I could sense bad resonance in the auditorium all around me. Instead of raising my voice, I let my audience adapt to my voice. Some of them got up to stand closer, others moved their seats to the center or near aisles, away from the background noise.

Ten years later, I am still in awe of the capacity of human beings when they are able to adapt to bad or mediocre design. With digitalization around us, design should get better, right? Maybe. That still depends on who designed a particular product and for which segments of population.

There is a difference in physical and digital spaces. With physical spaces and concrete objects, it is easy to visualize how a certain building infrastructure or let’s say how an ATM machine could not be accessed by persons with physical and sensory limitations. In the realm of digital space, products such as websites, apps and audio-visual products, it is hard to visualize how some of our users face ‘digital barriers’. To understand potential pain points, big digital companies include a variety of users to their informal or impromptu discussions when they design and develop products. For example, a colleague and their team asked me for feedback for an app they were making at a digital company. The app used audio messages to chat with friends and family members with one tap on a circular icon on the app.
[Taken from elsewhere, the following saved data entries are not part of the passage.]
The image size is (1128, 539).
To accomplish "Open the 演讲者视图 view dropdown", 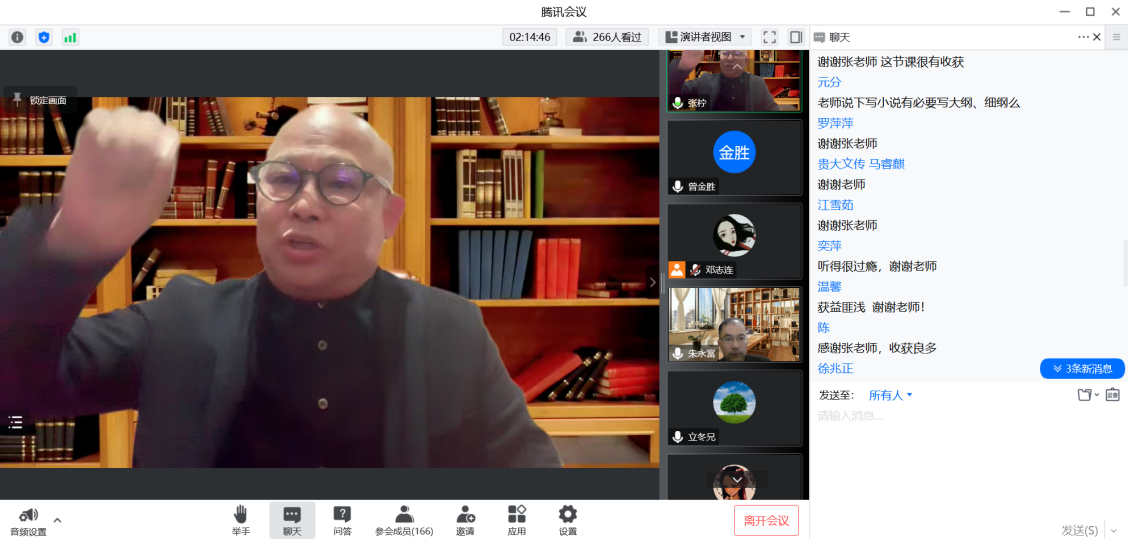I will [x=704, y=37].
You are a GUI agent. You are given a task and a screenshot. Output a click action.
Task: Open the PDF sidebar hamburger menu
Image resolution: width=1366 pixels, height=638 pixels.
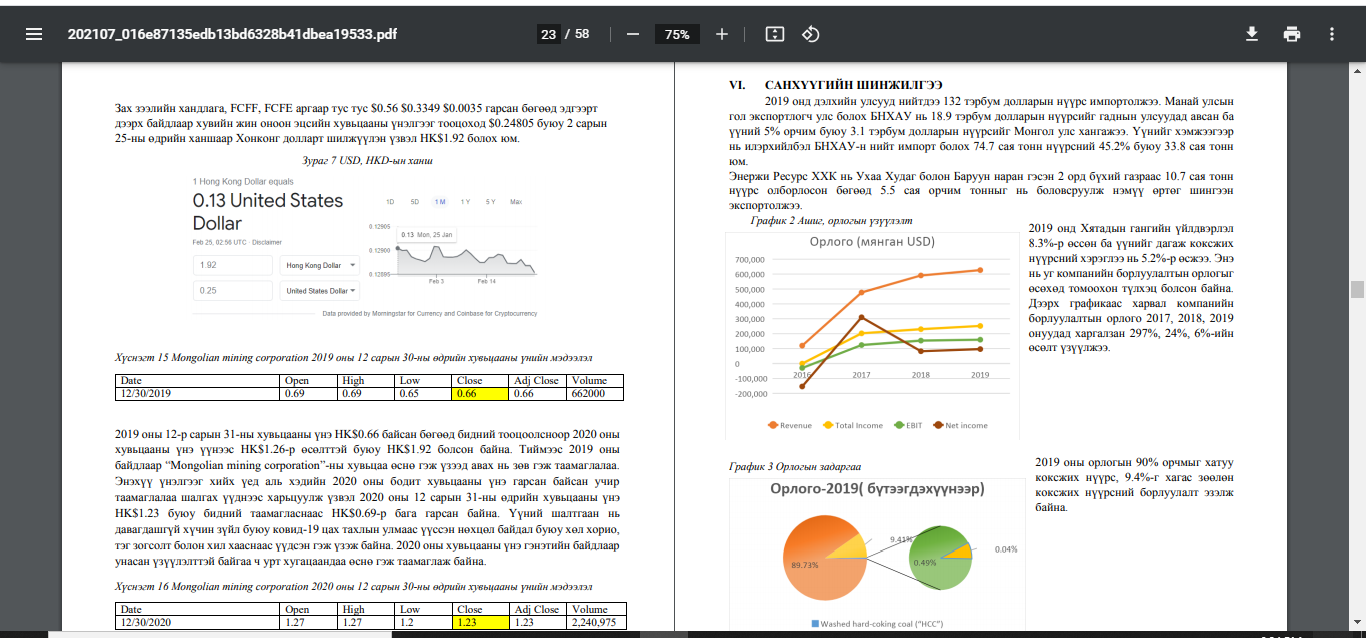34,34
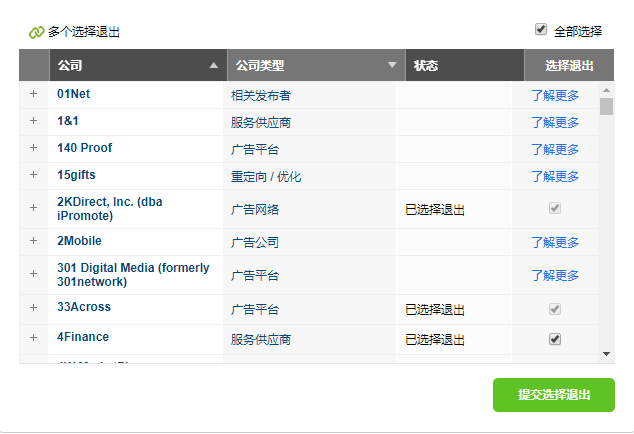Screen dimensions: 634x434
Task: Open 了解更多 link for 01Net
Action: pos(555,95)
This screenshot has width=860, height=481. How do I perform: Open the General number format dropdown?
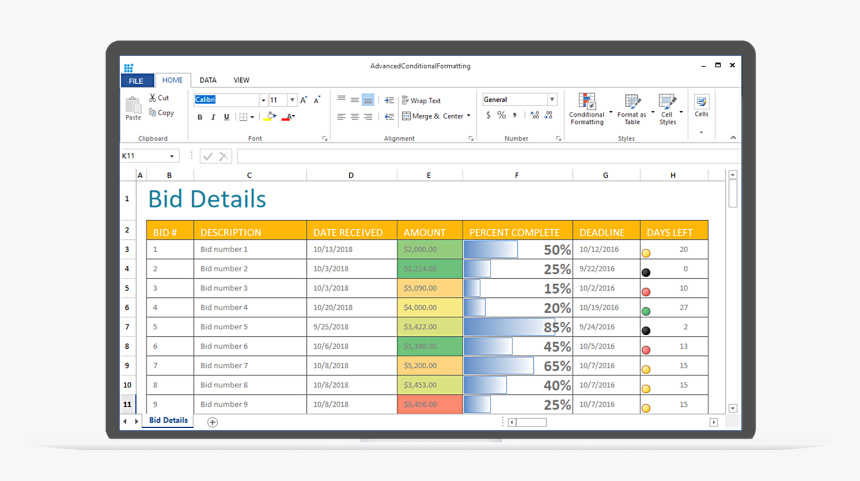(551, 100)
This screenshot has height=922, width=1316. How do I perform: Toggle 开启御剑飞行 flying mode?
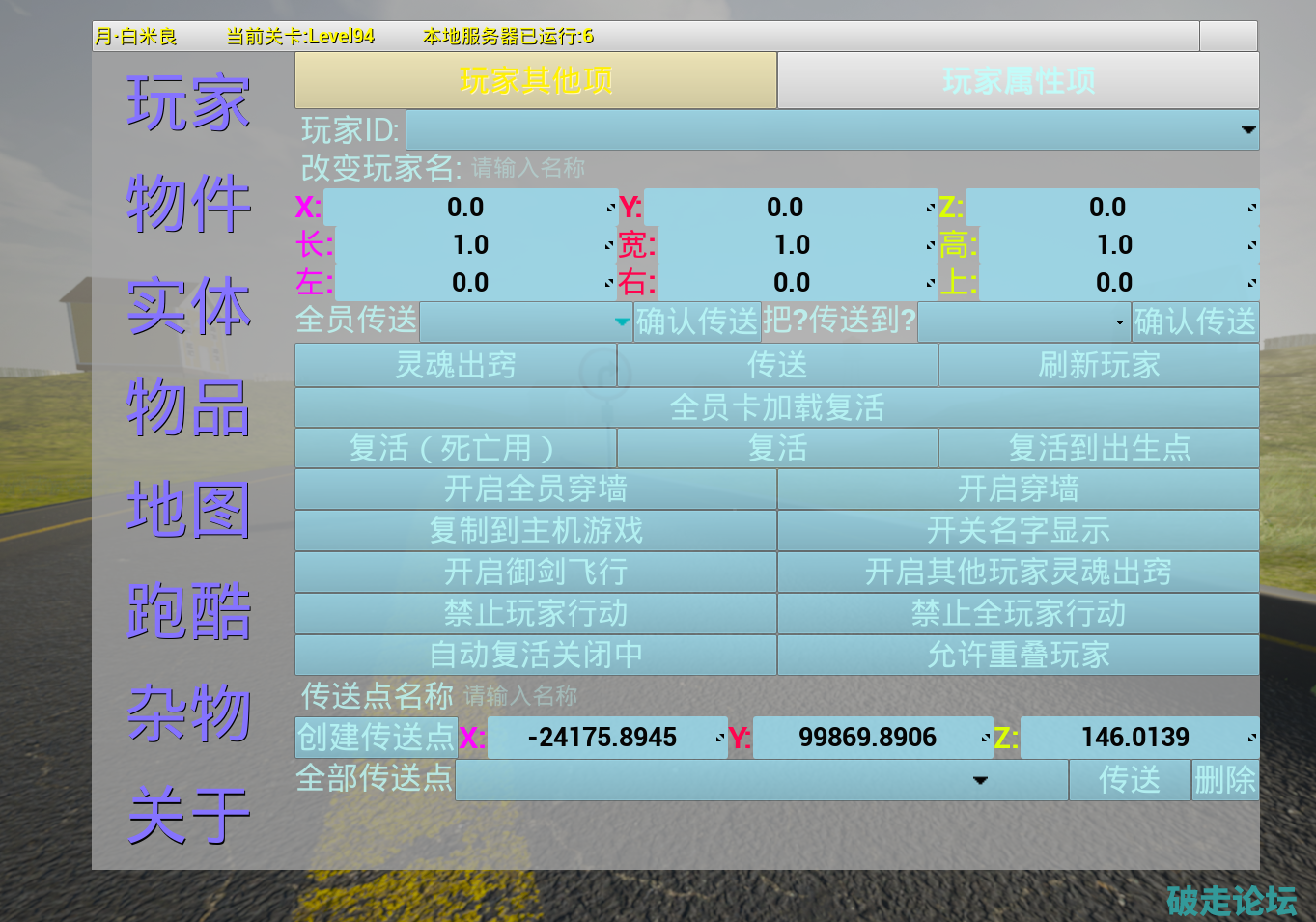point(536,573)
Screenshots of an app for audio chat

For most users, the app can be a useful tool for communication when text messaging is time-consuming or during driving for urgent message relays. But for me and many others users, the app was essentially inaccessible — I could not use the app because my low hearing meant I needed a visual format for spoken conversations. While my colleague and their team thought of ways to make their app more accessible, it was clear that a segment of users of the app could not include people with sensory limitations (hearing and/or speech) who usually prefer video or messaging chats over audio ones. Nonetheless, it was empowering to include me in the app design and prototyping loop as they could experience firsthand some of the digital barriers I was having.

There is a certain limit to the idea that a single design or product can be equally accessible for every kind of user. In short, unless the design or product incorporates most elements of human-centered or inclusive design, issues with accessibility which are overlooked or considered as an afterthought are bound to happen. For example, at some workplaces, the entrance to buildings may have ramps but the upper floors which perhaps house a gym, gaming arena or a prayer room may not. Similarly, companies create digital products which contain video contents but may not have options for close captions or subtitles. In this aspect, I am often surprised with the notion of inaccessibilityat workplaces. What should be easily accessible to the majority of users suddenly becomes difficult to access due to lack of accessible feature(s).
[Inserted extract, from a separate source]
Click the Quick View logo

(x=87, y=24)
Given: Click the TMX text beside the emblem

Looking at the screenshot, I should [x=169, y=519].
In my opinion, as well as those who design with accessibility as a forethought, it is often cheaper when accessibility is incorporated in design while the whole idea or project is still being mapped on a scrap of paper. It is more expensive when a product has already been created and then needs to be revamped or restructured to include elements of accessibility.

“Accessibility is not an edge case. If you had 1,000 employees and 1 was a wheelchair user, you’d provide an access ramp. We don’t get to deprioritise based on % of users — this is not about product/market fit, it’s about inclusive services that work for everyone.”

— Kylie Havelock, Senior Product Manager, Canadian Digital Service

Users bring an array of diverse personas that user researchers and designers carefully collect and analyze. Regardless, we ourselves do not think we should be assimilated into one discrete persona. We just want to be who we are in the digital world without the need to adapt to designs but have the designs adapted to ourselves. We want designs that are functional, aesthetically pleasing and easy-to-use: that fulfill our needs.

The trouble is, we who represent the minority (read: persons with unique needs) are often forced to assimilate and adapt to the majority (read: mainstream population), the most common personas defined by researchers and designers, and lose our authenticity in the process. We are forced to adapt to mediocre designs and compromise with the only options available. Struggling and frustrated, we feel our valuable insights should and could have been taken into consideration in the product development.

“How come we never have the time or the money to invest in making sure we are solving the right problems to begin with, but we have all the time and money in the world to fix it once its built?”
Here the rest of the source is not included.